== What you need to do ==
1. Answer these from the Agda mailing-list post below:
(a) Which version of Agda has the type checker performance problems?
(b) What coefficient domain does ParseTest.agda test polynomial parsing over?
(c) Which three instances parameterize the module Over-commRing in ParseTest.agda?
2. From the Agda mailing-list post below, extract the passage from "ParseTest.agda is small, and" to "(Pol; 0ₚ; readMonPol)", copying it without changes.

[Agda] type checking in real-world algebra
mechvel at scico.botik.ru
mechvel at scico.botik.ru
Mon Jan 27 22:57:41 CET 2020
Dear Agda developers,
I am trying to apply Agda to the verified computation in a real-world
algebra.
And have problems with the type checker performance in Agda 2.6.0.1.
Over-commRing.agda
implements arithmetic of multivariate polynomials (Pol) with
coefficients
in an arbitrary CommutativeRing.
Also it implements parsing (Read, read) of a polynomial from String
and from a list of lexemes (Lexeme = String).
ParseTest.agda
tests parsing for the polynomials over the coefficient domain ℚ =
Fraction ℤ
-- rational numbers built by applying a generic fraction constructor
Fraction.
It uses the module Over-commRing parameterized by the instances
related to ℚ:
ℚ-field, ℚ-Show, ℚ-Read.
ParseTest.agda is small, and it has
...
Lexemes = List String
open Pol.Over-commRing ℚ-field ℚ-Show ℚ-Read vars n≢0 ppo public
using (Pol; 0ₚ; readMonPol)
debug : Lexemes → Pol
debug lexs with readMonPol lexs
... | inj₁ (f , _) = f
... | inj₂ _ = 0ₚ -- zero Pol
For the coefficients of ℚ,
Over-commRing.readMonPol parses a monic polynomial like this:
"(-2/41)*x*z^2" --> "(" ∷ "-2/41" ∷ ")" ∷ "*" ∷ "x" ∷
"*" ∷ "z" ∷ "^" ∷ "2" ∷ []
-->
inj₁ (a * x' * z' ^ 2 , remainingLexemes),
where a = -2/41 : ℚ,
x' and z' : Pol are the variables "x" and "z" converted to Pol,
_*_ and _^_ are the operations on Pol.

== Given information ==
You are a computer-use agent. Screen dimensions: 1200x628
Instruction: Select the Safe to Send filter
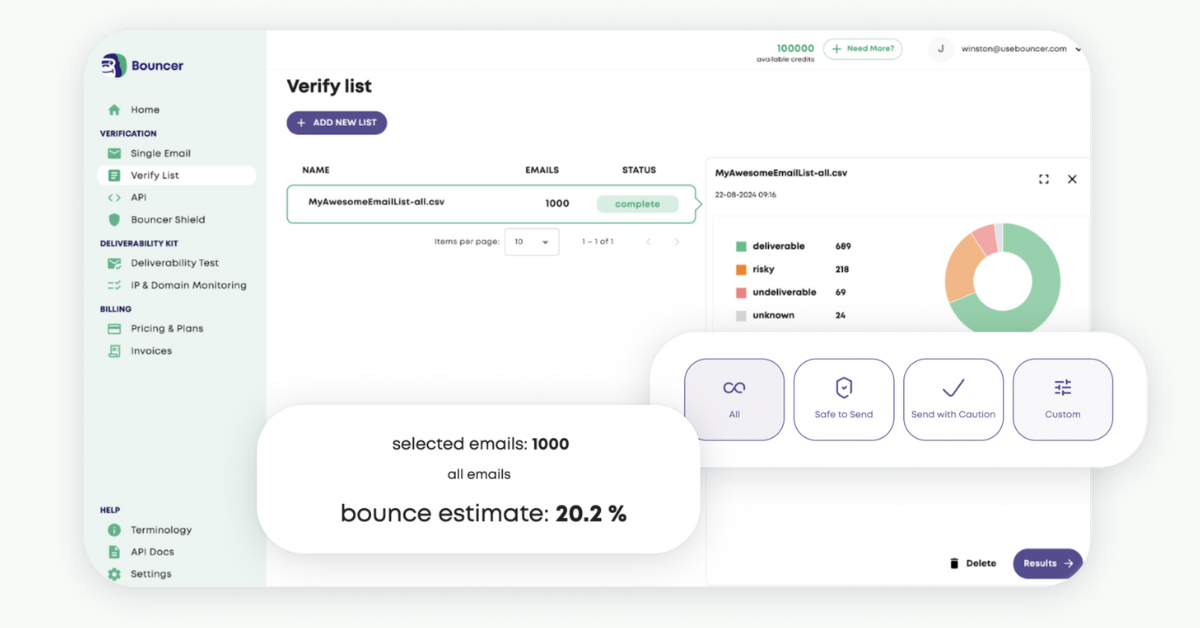coord(843,399)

== Task answers ==
1.
(a) Agda 2.6.0.1
(b) ℚ = Fraction ℤ, the rational numbers built with the generic fraction constructor Fraction
(c) ℚ-field, ℚ-Show, and ℚ-Read

2.
ParseTest.agda is small, and it has
...
Lexemes = List String
open Pol.Over-commRing ℚ-field ℚ-Show ℚ-Read vars n≢0 ppo public
using (Pol; 0ₚ; readMonPol)